FoodIssue 16

Burning Down the Casita

If you’re an older sibling you know that those who come after you can never truly measure up. If you’re a younger sibling, well, you know that anything you can do I can do better (and that I can do anything better than you). Luckily for me I’m a middle child, which I think makes me better than everyone. Right?

This sibling rivalry is no less apparent with restaurants, and newer offshoots often feel a little lacklustre when compared to the dazzling originals. With the Olympics come and gone you can leave off rooting for Venus over Serena; the fiercest competition these days is between Andina and her little Soho sister, Casita Andina.

Until Martin Morales brought Andina and Ceviche into the world the UK’s favourite Peruvian import was undoubtedly Paddington Bear. But with Morales’ new home or, shall we say, casita on Great Windmill Street, London will be tossing out stuffed bears and tossing back Pisco sours, making room for tamales, leche de tigre and mountains of corn nuts.

The restaurant is modelled on the traditional family-run restaurants nestled in the Andes, known in Peru as picanterías. Loving Andinas (women from the Andes) usher both the local communities and wayward travellers into their homes to serve up the bright, powerful dishes that typify Peruvian cuisine. Casita Andina recreates that wonderful, homespun feel, though I’m not quite sure the Andean abuelas are as single-minded in their delivery of gluten-free dishes as the chefs here. With airy rooms, vibrant patterns and an unstudied ease that is missing in so many London restaurants, you can sit with a cool Andean tea or a Peruvian lager in the tiny, thatched-roof terrace on the top floor and swear you’re right there in Cusco.

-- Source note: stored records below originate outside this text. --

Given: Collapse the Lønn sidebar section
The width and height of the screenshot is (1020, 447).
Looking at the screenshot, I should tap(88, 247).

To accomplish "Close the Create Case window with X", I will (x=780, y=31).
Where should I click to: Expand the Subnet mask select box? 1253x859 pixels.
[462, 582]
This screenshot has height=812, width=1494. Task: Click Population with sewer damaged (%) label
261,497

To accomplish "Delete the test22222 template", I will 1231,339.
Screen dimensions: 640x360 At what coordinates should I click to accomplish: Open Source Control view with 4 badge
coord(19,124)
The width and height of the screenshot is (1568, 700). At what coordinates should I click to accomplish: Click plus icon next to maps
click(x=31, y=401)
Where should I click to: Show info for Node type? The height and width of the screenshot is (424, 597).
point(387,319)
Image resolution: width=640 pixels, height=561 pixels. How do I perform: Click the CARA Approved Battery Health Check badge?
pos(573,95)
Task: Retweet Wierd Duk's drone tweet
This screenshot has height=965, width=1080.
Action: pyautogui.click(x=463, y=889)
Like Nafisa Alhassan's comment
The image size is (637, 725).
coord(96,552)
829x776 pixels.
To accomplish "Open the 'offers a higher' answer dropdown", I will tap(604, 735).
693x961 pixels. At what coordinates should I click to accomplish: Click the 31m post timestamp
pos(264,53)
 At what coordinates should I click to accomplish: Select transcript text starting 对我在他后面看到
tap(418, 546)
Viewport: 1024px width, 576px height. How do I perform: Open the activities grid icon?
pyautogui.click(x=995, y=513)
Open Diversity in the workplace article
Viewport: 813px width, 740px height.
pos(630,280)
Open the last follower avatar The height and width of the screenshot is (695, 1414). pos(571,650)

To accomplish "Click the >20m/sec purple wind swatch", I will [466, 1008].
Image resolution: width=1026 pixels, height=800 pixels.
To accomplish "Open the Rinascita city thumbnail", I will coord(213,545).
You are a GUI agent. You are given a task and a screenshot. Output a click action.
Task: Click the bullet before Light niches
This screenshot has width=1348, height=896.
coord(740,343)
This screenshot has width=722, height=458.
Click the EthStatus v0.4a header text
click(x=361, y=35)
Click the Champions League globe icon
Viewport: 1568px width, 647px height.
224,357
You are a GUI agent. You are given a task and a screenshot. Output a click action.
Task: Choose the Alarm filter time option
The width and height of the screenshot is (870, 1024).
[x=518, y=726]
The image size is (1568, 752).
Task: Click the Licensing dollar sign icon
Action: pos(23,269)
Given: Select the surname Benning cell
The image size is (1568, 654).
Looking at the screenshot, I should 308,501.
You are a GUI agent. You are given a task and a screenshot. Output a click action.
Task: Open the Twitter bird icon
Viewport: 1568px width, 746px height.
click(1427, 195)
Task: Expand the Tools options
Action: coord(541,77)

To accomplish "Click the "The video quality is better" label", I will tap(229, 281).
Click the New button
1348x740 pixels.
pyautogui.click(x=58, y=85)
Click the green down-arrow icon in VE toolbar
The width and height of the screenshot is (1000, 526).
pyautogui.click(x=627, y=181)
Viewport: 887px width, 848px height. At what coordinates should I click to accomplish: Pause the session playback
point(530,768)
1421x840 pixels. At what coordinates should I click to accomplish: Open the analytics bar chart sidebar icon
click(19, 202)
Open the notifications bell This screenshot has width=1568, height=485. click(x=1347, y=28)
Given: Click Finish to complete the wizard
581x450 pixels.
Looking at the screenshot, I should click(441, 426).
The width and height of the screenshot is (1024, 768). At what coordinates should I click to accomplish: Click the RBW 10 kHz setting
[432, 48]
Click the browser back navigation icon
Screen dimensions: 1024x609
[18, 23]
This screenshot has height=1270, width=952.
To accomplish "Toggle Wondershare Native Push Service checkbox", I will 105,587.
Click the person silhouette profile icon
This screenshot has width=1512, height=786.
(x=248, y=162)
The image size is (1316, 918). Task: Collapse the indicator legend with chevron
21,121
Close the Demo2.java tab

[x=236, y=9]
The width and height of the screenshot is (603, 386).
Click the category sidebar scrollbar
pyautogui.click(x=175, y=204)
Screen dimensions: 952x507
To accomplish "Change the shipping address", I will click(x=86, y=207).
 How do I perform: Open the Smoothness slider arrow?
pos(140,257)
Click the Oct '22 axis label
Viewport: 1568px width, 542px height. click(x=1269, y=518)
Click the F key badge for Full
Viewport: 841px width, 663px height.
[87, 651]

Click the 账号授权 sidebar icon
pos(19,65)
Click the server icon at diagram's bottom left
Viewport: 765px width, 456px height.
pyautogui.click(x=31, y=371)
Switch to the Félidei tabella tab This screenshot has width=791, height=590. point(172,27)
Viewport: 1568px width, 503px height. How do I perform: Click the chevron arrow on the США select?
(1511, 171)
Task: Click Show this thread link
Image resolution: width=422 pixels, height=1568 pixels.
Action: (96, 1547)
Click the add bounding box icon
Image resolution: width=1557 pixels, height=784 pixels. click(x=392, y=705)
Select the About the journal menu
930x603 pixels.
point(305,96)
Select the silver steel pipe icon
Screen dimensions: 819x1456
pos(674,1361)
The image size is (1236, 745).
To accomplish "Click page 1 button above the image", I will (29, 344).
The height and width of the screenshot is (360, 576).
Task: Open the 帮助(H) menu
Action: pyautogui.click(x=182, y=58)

To ensure that a few too many gallo negros (Andina’s riff on the negroni) don’t go straight to your head, nibbles are surely in order. The cancha, toasted Peruvian Chulpe corn nuts, are all you want in a snack. With a gentle kiss of salt and a great toothsome crunch, you can hurl fistful after fistful into your mouth before you know it. The avocado fritters may be on trend, but they’re under-seasoned and a bit disappointing. I had high hopes for the deep umami flavour the anchovy salt should have brought but found them entirely devoid of taste. The sangrecita could give any good Scottish black pudding a run for its money with its deep earthiness and soft, warming spice. But what is quite likely the best dish on the menu, and to be ordered in duplicate or triplicate at the very least, is the plate of croquetas. Paddling in a pool of rocoto chilli jam, they are savoury and tender and have no flavour lost to breading or superfluous fillers.The watermelon and quinoa salad is crisp and refreshing; with an exciting crunchiness from the black quinoa and a subtle tang from the queso fresco, it plays well with many of the other, richer dishes on the menu. The classic ceviche is quite heady and floral, though less remarkable than the trout tiradito with its fiery cousin of more traditional tiger’s milk thanks to the addition of Amarillo chillies. The causa andina, a purple intestine of violet potato purée snaking across a plate dotted with asparagus and sweet potato, firmly establishes itself as the dim-witted stepchild of the family, leaving much to be desired in terms of robust flavours and interesting textures.

The salmon escabeche is wonderfully fork-tender although, again, it would welcome a bit more salt, a bit more spice, and a bit more acid. The sweetbreads soak up the maltiness of the dark beer sauce, and give way easily as a bite is swept up into the mouth with a nugget of potato and a bit of peanut. The tamal sees tender shredded pork cushioned against a corn dumpling as soft as the bosoms of an old Andina. The salsa criolla that decorates the top is vegetal and spicy, without being overpoweringly hot.
Though we’re all meant to be equal in the eyes of our parents as well as the eyes of God, Cain and Abel can attest to the fact that that’s just not the case. So, while Casita Andina has all the lure of youth and novelty, age does indeed come before beauty – and perhaps, with age, it might just be able to fill the shoes of its older, wiser sibling.